Further analyses suggested that in years when planting was suppressed in the premonsoon season in April and May, it was greatly enhanced, compared with normal years, from June to August, and vice versa. The planting areas in April and May were found to have positive correlations with rainfall and soil moisture, suggesting that wetter-than-average conditions prompted farmers to plant larger areas in that season. In contrast, the relationship between the planting area and soil water availability was not obvious, or was even slightly negative, in the following full-monsoon-season months from June to August.
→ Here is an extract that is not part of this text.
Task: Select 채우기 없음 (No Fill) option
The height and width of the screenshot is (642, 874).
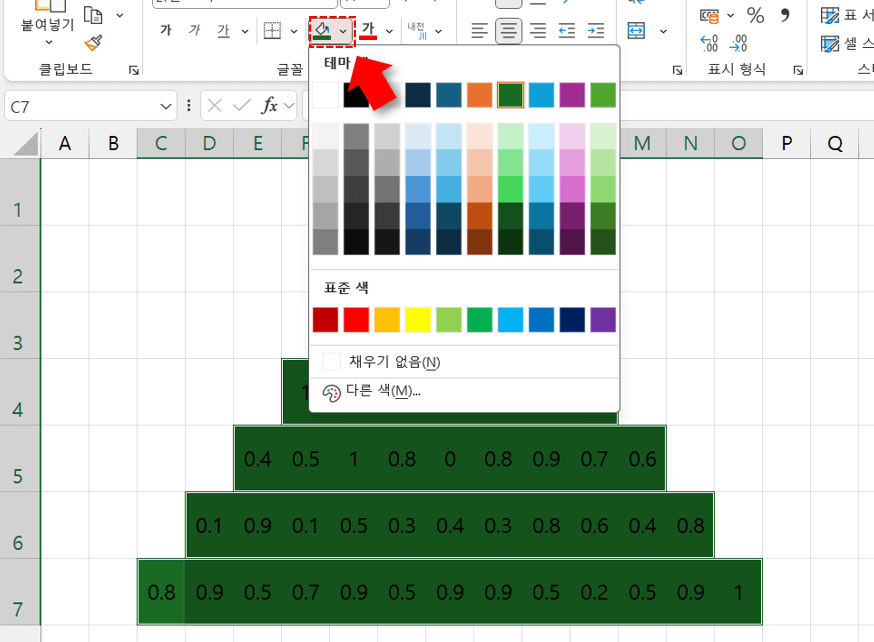Action: [394, 362]
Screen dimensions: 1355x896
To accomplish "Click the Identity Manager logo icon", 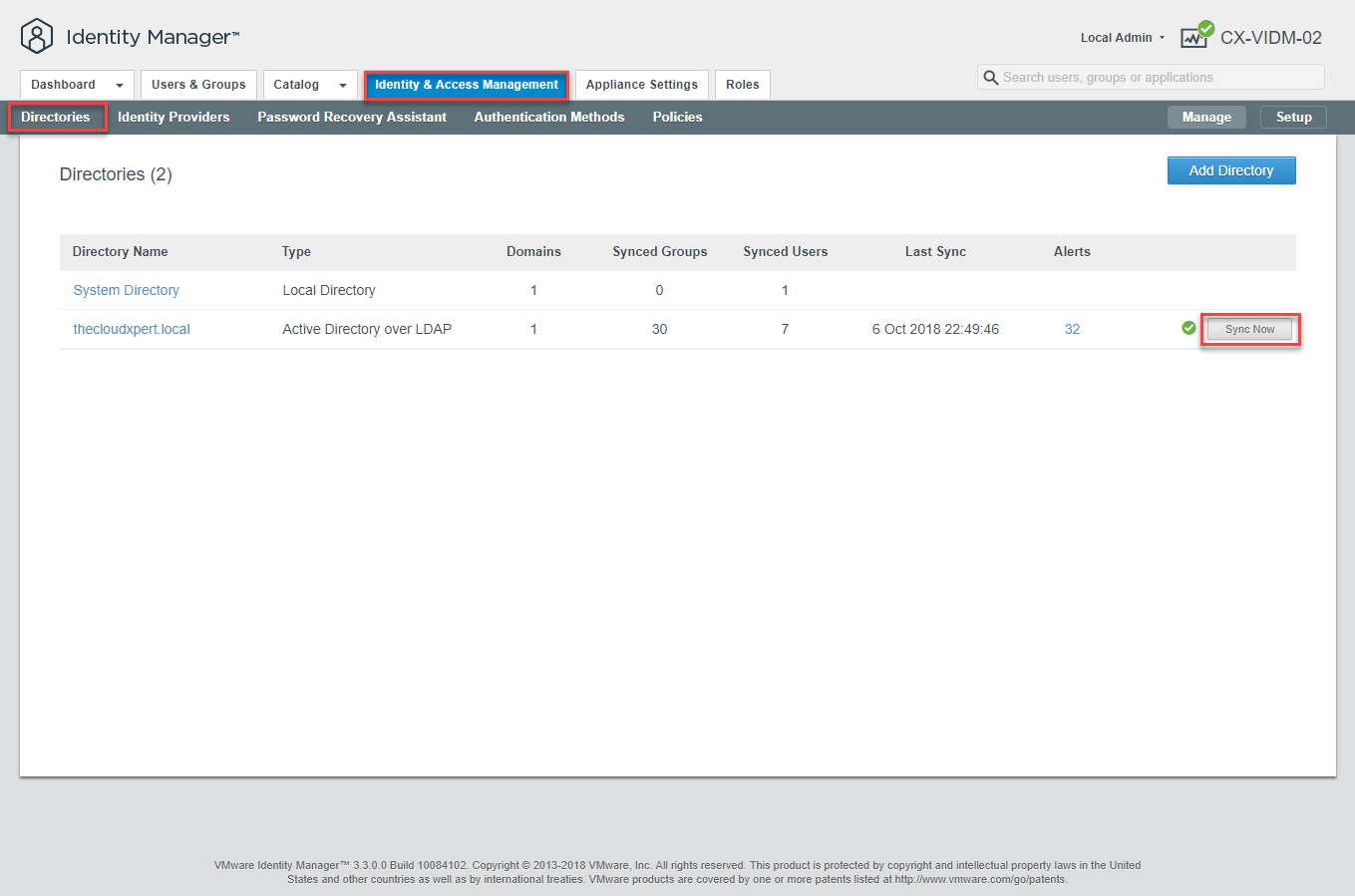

Although an earlier study (Sawano et al. 2008) suggested the dependency of the planting area on the rainfall amount beginning in June in an adjacent region in northeast Thailand, the relationship in Cambodia determined in this study suggested significant annual variabilities in the planting area and rainfall amount in July, and clear relationships were not recognized in every studied year. Although enhanced plantings were recognized in wetter years in the premonsoon season (April and May) in subareas 1, 2, 4, and 5, this was not the case in subarea 3, although subarea 3 had larger rainfall amounts than other subareas. Considering that the rainfall amount in subarea 3 was also larger in the postmonsoon season, the rainfall amount at the end of the rainy season and postmonsoon season also affected farmers’ behavior in determining the planting date to avoid water shortages at the end of the rice-growing season.

Analyses of the AMSR-E/AMSR2 data suggested that more frequent dry spells occurred after the onset of the rainy season in 2015–2019 compared to those recorded in the past period, in 2003–2014. Further studies of the potential changes in the frequency, timing, duration, and significance of dry spells under climate change conditions will be important.

This study suggests the applicability of AMSR2 data for this kind of study; this application is reasonable, considering that the annual variations in seasonal soil moisture that occur during the premonsoon and monsoon seasons are brought about by large-scale atmospheric conditions rather than by the spatial resolutions of their data sets. However, since this study relied on remote sensing data, further examination with field surveys is required for a detailed study. Nevertheless, our results can be a reference for developing further research to clarify farmers’ empirical actions regarding their decision of the planting date.